# [Problem description]
Your answer is the lines below, exactly, from the one that contains "Gestion des cookies (412, 2032)" through the one that contains "2025年12月 (812, 559)", both included.

┌─ Excerpted records

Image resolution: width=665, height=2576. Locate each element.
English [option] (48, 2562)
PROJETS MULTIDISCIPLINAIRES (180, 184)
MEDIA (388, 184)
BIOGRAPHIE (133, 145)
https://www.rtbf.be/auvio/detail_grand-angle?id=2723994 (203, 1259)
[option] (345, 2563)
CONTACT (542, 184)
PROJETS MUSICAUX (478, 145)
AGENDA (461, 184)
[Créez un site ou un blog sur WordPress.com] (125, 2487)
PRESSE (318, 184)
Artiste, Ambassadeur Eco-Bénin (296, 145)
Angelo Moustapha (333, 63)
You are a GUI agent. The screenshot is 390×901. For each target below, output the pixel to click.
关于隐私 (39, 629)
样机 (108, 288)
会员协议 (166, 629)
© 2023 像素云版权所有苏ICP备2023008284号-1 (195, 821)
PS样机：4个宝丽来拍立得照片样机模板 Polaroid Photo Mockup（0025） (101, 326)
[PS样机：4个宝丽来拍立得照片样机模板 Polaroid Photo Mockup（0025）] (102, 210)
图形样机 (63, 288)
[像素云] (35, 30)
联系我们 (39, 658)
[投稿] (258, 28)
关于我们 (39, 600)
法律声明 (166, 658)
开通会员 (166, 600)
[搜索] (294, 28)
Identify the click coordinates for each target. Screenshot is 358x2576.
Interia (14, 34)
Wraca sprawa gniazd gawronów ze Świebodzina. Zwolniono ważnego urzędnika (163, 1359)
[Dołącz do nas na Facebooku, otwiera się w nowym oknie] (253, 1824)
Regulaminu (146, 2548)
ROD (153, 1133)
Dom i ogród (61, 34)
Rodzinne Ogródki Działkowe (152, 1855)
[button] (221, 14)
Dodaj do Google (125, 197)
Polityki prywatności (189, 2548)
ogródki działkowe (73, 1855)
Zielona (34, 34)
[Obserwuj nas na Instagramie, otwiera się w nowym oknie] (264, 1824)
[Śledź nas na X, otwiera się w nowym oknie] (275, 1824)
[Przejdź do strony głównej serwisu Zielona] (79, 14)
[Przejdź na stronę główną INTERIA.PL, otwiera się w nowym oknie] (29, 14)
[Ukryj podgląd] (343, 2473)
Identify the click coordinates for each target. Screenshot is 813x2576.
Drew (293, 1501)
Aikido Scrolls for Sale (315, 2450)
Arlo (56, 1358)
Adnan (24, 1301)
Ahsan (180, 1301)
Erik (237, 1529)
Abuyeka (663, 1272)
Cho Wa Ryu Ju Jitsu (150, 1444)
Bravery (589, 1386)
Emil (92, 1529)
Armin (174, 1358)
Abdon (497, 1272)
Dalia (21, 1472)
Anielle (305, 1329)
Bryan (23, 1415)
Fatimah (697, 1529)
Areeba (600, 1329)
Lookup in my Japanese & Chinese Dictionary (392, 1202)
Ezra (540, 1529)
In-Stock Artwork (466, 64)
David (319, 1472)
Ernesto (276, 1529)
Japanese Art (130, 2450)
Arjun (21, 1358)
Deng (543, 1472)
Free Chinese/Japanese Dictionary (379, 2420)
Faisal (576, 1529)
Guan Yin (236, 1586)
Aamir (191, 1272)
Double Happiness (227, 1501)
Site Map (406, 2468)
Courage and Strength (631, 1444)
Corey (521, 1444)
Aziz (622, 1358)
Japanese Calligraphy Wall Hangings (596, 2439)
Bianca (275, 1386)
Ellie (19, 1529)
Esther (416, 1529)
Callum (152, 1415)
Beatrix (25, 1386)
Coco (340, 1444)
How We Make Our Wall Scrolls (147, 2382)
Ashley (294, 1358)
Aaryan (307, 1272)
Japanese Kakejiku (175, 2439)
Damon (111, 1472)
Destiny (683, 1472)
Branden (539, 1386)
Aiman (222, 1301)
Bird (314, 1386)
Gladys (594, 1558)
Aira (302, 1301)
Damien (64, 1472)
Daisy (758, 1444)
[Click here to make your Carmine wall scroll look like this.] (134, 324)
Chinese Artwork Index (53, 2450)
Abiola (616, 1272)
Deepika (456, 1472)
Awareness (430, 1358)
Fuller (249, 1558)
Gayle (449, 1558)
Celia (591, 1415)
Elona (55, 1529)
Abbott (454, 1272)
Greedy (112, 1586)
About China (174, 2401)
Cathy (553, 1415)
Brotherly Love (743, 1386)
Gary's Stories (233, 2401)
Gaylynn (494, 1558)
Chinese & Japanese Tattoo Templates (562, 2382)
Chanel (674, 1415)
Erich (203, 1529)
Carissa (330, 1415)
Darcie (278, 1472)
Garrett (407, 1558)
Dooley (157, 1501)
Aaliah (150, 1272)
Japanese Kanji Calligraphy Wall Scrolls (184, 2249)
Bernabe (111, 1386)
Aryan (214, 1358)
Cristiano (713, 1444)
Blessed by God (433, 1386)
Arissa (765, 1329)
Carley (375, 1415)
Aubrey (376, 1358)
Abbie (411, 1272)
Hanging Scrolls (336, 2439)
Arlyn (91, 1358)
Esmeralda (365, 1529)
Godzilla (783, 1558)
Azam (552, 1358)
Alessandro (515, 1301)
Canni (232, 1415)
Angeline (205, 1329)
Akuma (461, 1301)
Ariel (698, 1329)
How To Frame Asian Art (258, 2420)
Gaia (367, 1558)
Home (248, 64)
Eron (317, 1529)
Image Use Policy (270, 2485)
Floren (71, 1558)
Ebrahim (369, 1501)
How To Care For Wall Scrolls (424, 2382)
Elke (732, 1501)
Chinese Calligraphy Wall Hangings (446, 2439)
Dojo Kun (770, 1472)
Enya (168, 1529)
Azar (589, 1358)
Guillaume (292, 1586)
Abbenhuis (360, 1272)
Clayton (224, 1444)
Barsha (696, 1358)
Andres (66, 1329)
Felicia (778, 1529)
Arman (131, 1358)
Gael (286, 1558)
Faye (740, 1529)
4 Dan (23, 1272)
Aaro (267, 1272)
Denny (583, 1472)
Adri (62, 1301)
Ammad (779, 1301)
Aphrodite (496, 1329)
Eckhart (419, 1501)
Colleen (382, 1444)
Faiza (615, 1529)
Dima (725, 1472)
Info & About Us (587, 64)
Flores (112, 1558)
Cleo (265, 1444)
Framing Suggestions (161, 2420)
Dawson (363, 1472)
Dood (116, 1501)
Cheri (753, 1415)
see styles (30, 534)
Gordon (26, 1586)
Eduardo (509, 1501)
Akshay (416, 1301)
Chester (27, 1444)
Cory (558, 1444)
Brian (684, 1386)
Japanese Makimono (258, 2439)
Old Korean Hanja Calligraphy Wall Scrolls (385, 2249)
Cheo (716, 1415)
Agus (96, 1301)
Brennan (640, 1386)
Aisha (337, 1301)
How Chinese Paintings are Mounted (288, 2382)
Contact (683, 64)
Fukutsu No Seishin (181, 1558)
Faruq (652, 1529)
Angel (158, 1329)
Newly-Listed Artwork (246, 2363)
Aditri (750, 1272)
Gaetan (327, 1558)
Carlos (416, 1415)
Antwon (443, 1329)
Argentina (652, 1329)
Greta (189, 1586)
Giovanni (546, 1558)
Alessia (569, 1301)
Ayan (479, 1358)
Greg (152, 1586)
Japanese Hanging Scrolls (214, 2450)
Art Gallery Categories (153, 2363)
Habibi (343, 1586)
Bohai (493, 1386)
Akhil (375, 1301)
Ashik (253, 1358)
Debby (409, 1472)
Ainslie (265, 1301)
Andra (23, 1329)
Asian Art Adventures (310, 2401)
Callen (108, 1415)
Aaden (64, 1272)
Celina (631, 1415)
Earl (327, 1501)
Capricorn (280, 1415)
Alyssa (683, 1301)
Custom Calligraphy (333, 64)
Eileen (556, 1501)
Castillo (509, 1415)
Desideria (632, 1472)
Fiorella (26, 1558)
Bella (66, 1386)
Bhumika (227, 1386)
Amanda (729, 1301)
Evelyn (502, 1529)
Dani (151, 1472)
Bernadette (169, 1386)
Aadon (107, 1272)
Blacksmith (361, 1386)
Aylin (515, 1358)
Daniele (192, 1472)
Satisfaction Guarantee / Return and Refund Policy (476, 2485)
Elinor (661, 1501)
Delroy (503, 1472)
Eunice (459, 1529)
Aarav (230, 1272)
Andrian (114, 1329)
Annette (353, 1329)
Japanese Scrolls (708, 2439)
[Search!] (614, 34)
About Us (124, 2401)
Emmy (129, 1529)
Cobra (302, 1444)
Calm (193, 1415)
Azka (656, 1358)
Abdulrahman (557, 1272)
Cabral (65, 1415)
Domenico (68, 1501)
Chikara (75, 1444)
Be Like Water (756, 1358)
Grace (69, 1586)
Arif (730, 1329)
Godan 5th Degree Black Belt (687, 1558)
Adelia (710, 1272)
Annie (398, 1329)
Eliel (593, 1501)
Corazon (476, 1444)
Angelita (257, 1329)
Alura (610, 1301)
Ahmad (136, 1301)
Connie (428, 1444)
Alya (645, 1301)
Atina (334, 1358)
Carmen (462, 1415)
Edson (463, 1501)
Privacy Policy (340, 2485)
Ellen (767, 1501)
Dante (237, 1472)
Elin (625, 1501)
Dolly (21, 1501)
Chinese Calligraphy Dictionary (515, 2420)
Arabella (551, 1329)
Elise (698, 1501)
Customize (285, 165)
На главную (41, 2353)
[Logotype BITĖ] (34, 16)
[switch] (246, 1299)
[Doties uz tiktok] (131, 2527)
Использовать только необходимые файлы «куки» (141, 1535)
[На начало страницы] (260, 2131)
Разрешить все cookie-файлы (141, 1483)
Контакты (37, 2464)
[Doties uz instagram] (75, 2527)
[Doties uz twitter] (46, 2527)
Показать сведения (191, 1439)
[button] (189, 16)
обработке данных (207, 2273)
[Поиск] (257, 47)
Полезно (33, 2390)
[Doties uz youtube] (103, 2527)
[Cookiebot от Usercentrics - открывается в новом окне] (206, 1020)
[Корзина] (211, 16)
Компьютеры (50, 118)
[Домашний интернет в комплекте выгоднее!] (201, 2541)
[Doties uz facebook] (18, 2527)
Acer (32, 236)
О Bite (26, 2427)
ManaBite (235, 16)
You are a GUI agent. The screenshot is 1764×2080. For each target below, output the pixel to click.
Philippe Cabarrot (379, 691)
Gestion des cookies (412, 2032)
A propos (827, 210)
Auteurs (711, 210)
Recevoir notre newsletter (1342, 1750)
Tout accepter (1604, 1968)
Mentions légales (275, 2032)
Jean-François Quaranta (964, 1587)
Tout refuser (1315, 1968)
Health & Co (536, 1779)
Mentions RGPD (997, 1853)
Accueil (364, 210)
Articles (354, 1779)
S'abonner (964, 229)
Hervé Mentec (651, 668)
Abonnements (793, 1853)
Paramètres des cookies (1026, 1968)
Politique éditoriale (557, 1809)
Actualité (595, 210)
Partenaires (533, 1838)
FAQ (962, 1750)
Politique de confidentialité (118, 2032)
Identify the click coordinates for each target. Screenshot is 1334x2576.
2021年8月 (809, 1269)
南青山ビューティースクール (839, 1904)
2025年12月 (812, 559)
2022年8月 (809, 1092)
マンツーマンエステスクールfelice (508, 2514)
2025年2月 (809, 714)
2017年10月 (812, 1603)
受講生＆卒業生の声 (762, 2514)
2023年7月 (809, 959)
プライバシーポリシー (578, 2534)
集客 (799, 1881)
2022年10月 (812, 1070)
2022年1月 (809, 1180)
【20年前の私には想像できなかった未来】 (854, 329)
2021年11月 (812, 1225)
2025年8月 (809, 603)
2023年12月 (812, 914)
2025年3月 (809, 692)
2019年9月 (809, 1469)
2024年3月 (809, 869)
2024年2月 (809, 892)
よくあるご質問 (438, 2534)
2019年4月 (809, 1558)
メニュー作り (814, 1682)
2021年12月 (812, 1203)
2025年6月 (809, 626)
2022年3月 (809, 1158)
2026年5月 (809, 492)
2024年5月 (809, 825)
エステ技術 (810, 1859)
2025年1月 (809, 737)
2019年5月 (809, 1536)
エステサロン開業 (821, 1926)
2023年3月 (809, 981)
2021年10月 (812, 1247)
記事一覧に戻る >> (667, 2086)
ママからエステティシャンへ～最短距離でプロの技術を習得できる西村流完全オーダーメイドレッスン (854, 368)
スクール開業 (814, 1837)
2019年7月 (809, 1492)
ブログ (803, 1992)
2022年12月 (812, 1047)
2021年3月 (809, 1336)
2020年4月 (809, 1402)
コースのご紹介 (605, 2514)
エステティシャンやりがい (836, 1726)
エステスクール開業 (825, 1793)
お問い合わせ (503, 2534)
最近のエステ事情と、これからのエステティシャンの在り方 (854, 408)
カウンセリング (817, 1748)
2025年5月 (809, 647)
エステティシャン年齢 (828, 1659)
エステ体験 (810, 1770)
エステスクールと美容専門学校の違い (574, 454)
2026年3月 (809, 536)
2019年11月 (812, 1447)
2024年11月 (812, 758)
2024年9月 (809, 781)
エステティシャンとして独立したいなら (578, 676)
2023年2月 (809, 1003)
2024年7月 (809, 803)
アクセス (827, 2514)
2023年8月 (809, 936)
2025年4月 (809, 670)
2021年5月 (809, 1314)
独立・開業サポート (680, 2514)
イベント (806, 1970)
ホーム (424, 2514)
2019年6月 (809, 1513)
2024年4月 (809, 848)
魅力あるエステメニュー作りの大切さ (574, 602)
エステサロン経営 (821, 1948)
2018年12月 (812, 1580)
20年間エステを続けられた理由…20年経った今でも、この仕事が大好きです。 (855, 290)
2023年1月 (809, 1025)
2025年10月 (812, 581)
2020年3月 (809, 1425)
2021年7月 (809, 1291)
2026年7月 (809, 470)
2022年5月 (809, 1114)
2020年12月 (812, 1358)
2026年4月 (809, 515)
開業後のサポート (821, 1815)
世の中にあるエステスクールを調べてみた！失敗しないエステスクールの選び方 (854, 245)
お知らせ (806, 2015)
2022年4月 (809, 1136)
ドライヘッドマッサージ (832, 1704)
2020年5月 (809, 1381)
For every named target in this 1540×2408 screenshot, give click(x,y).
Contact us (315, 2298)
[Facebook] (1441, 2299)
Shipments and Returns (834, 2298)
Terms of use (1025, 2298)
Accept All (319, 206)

└─

# [Exercise output]
Gestion des cookies (412, 2032)
A propos (827, 210)
Auteurs (711, 210)
Recevoir notre newsletter (1342, 1750)
Tout accepter (1604, 1968)
Mentions légales (275, 2032)
Jean-François Quaranta (964, 1587)
Tout refuser (1315, 1968)
Health & Co (536, 1779)
Mentions RGPD (997, 1853)
Accueil (364, 210)
Articles (354, 1779)
S'abonner (964, 229)
Hervé Mentec (651, 668)
Abonnements (793, 1853)
Paramètres des cookies (1026, 1968)
Politique éditoriale (557, 1809)
Actualité (595, 210)
Partenaires (533, 1838)
FAQ (962, 1750)
Politique de confidentialité (118, 2032)
Identify the click coordinates for each target. Screenshot is 1334x2576.
2021年8月 (809, 1269)
南青山ビューティースクール (839, 1904)
2025年12月 (812, 559)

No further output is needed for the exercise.